Take the line containing "You are a GUI" and every line after it to the end of the records, and copy them exactly, excluding pictures.

#### Supplied material ####

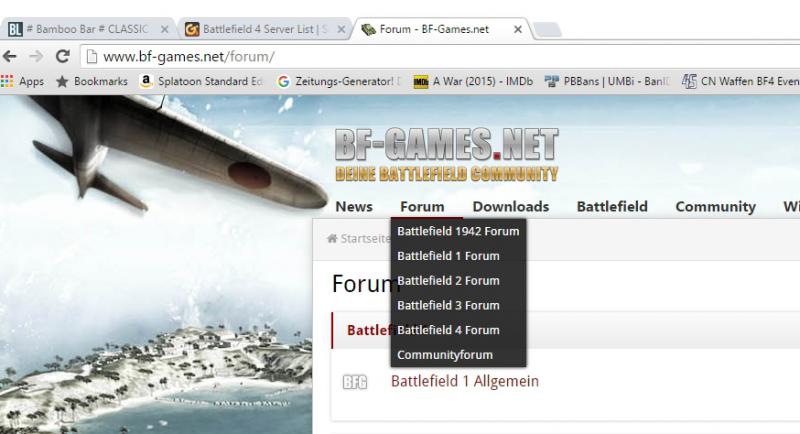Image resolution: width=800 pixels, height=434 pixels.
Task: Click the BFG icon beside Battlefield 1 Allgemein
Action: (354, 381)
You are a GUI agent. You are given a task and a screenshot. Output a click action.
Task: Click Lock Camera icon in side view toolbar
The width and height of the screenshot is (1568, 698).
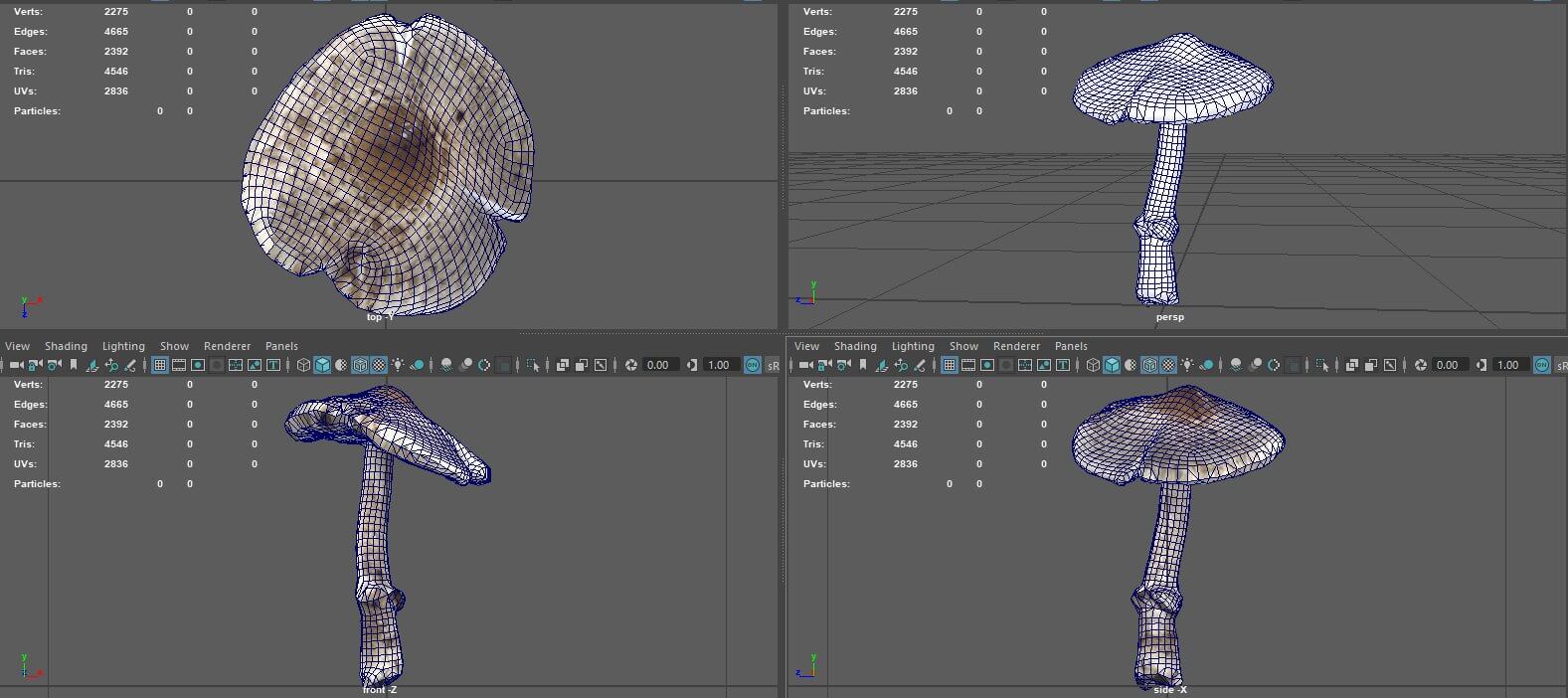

####

Written solution:
You are a GUI agent. You are given a task and a screenshot. Output a click action.
Task: Click Lock Camera icon in side view toolbar
The width and height of the screenshot is (1568, 698).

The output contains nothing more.